[Stated task] Output the saved lines as a JSON list of strings, one string per line and no blank lines.

(Saved entries)
§ §

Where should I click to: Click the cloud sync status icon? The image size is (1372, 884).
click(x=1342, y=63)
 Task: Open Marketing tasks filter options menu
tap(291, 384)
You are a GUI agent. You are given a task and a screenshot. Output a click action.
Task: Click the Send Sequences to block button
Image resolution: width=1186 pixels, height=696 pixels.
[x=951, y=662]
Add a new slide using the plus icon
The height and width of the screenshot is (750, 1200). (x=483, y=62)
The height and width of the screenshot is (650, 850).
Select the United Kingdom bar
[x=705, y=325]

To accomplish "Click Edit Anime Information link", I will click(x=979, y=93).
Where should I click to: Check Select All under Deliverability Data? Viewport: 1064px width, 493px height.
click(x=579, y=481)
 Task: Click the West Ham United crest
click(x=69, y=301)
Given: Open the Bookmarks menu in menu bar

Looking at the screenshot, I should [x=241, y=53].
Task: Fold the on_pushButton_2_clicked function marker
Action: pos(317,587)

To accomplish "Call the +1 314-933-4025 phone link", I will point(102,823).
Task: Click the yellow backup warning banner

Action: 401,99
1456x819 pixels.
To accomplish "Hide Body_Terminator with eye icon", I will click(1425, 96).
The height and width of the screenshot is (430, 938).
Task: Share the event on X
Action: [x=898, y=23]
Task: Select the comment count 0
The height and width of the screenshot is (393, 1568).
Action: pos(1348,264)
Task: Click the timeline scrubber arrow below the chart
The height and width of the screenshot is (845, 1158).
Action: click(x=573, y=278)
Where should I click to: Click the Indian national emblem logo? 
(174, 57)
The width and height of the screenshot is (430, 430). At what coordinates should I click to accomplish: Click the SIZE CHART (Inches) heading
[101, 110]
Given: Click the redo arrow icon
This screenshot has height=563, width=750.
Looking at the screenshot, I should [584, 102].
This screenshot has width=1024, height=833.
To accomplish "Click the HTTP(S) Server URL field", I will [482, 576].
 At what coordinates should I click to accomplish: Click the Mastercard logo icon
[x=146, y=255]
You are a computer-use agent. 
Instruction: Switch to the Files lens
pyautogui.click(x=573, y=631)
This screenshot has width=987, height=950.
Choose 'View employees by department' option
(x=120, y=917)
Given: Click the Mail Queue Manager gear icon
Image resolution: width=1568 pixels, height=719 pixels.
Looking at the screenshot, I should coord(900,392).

§ §

[Task answer]
[
  "Where should I click to: Click the cloud sync status icon? The image size is (1372, 884).",
  "click(x=1342, y=63)",
  " Task: Open Marketing tasks filter options menu",
  "tap(291, 384)",
  "You are a GUI agent. You are given a task and a screenshot. Output a click action.",
  "Task: Click the Send Sequences to block button",
  "Image resolution: width=1186 pixels, height=696 pixels.",
  "[x=951, y=662]",
  "Add a new slide using the plus icon",
  "The height and width of the screenshot is (750, 1200). (x=483, y=62)",
  "The height and width of the screenshot is (650, 850).",
  "Select the United Kingdom bar",
  "[x=705, y=325]",
  "To accomplish \"Click Edit Anime Information link\", I will click(x=979, y=93).",
  "Where should I click to: Check Select All under Deliverability Data? Viewport: 1064px width, 493px height.",
  "click(x=579, y=481)",
  " Task: Click the West Ham United crest",
  "click(x=69, y=301)",
  "Given: Open the Bookmarks menu in menu bar",
  "Looking at the screenshot, I should [x=241, y=53].",
  "Task: Fold the on_pushButton_2_clicked function marker",
  "Action: pos(317,587)",
  "To accomplish \"Call the +1 314-933-4025 phone link\", I will point(102,823).",
  "Task: Click the yellow backup warning banner",
  "Action: 401,99",
  "1456x819 pixels.",
  "To accomplish \"Hide Body_Terminator with eye icon\", I will click(1425, 96).",
  "The height and width of the screenshot is (430, 938).",
  "Task: Share the event on X",
  "Action: [x=898, y=23]",
  "Task: Select the comment count 0",
  "The height and width of the screenshot is (393, 1568).",
  "Action: pos(1348,264)",
  "Task: Click the timeline scrubber arrow below the chart",
  "The height and width of the screenshot is (845, 1158).",
  "Action: click(x=573, y=278)",
  "Where should I click to: Click the Indian national emblem logo? ",
  "(174, 57)",
  "The width and height of the screenshot is (430, 430). At what coordinates should I click to accomplish: Click the SIZE CHART (Inches) heading",
  "[101, 110]",
  "Given: Click the redo arrow icon",
  "This screenshot has height=563, width=750.",
  "Looking at the screenshot, I should [584, 102].",
  "This screenshot has width=1024, height=833.",
  "To accomplish \"Click the HTTP(S) Server URL field\", I will [482, 576].",
  " At what coordinates should I click to accomplish: Click the Mastercard logo icon",
  "[x=146, y=255]",
  "You are a computer-use agent. ",
  "Instruction: Switch to the Files lens",
  "pyautogui.click(x=573, y=631)",
  "This screenshot has width=987, height=950.",
  "Choose 'View employees by department' option",
  "(x=120, y=917)",
  "Given: Click the Mail Queue Manager gear icon",
  "Image resolution: width=1568 pixels, height=719 pixels.",
  "Looking at the screenshot, I should coord(900,392)."
]